(Collection entries)

----------

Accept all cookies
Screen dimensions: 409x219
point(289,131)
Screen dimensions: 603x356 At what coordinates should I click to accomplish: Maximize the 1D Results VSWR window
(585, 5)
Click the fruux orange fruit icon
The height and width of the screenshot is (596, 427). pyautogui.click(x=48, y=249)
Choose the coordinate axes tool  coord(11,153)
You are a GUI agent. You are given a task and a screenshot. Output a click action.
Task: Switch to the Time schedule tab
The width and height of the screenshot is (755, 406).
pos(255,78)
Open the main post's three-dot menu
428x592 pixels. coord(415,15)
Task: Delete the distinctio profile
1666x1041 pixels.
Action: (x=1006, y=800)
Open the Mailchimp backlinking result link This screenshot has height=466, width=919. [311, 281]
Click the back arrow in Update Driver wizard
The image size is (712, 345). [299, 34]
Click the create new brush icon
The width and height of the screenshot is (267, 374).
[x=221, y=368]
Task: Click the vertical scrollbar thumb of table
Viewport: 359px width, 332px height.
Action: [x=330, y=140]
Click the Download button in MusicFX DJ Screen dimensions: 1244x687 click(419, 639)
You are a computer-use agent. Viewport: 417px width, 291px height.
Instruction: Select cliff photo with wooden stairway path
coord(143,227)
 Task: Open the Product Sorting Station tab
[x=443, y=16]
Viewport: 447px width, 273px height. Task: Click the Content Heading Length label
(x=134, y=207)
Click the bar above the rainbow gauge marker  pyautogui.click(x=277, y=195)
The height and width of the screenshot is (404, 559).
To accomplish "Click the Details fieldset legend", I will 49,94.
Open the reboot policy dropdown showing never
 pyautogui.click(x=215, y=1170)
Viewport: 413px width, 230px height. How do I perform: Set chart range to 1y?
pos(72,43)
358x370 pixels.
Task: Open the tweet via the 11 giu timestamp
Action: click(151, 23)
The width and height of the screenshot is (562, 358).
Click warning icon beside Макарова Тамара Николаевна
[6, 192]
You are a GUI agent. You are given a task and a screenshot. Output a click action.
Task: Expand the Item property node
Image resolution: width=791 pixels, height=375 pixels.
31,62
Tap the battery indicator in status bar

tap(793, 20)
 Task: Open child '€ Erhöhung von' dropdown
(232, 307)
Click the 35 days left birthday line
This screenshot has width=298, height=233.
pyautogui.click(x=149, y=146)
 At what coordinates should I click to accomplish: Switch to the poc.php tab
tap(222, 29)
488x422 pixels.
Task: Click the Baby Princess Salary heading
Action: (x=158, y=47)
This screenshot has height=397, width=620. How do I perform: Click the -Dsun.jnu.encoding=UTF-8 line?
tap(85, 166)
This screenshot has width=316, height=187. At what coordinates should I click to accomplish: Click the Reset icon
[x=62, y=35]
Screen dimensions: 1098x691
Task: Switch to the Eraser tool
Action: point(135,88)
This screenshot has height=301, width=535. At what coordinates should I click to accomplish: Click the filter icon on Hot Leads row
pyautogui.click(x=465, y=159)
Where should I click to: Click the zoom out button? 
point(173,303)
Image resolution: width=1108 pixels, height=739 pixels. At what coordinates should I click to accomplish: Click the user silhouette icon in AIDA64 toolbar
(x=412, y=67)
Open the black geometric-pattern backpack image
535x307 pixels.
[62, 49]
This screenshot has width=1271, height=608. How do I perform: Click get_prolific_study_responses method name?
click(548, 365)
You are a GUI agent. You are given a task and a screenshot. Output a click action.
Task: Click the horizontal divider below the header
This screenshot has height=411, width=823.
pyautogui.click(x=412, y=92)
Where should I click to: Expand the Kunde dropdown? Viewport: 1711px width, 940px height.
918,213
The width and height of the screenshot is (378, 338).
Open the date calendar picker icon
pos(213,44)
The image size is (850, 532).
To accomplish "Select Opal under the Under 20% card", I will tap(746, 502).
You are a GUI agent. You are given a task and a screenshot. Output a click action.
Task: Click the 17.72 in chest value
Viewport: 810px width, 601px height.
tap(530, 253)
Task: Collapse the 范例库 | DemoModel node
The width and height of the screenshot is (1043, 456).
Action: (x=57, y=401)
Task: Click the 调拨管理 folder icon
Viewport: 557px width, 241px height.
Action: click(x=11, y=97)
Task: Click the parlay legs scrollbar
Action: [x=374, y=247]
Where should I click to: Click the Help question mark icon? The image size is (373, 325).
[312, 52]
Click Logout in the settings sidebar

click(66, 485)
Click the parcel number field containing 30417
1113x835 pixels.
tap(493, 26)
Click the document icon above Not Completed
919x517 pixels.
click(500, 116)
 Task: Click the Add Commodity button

----------

# WHAT TO WORK ON
Every line above that holds the word "node" should be copied out.

# TASK RESPONSE
Task: Expand the Item property node
Task: Collapse the 范例库 | DemoModel node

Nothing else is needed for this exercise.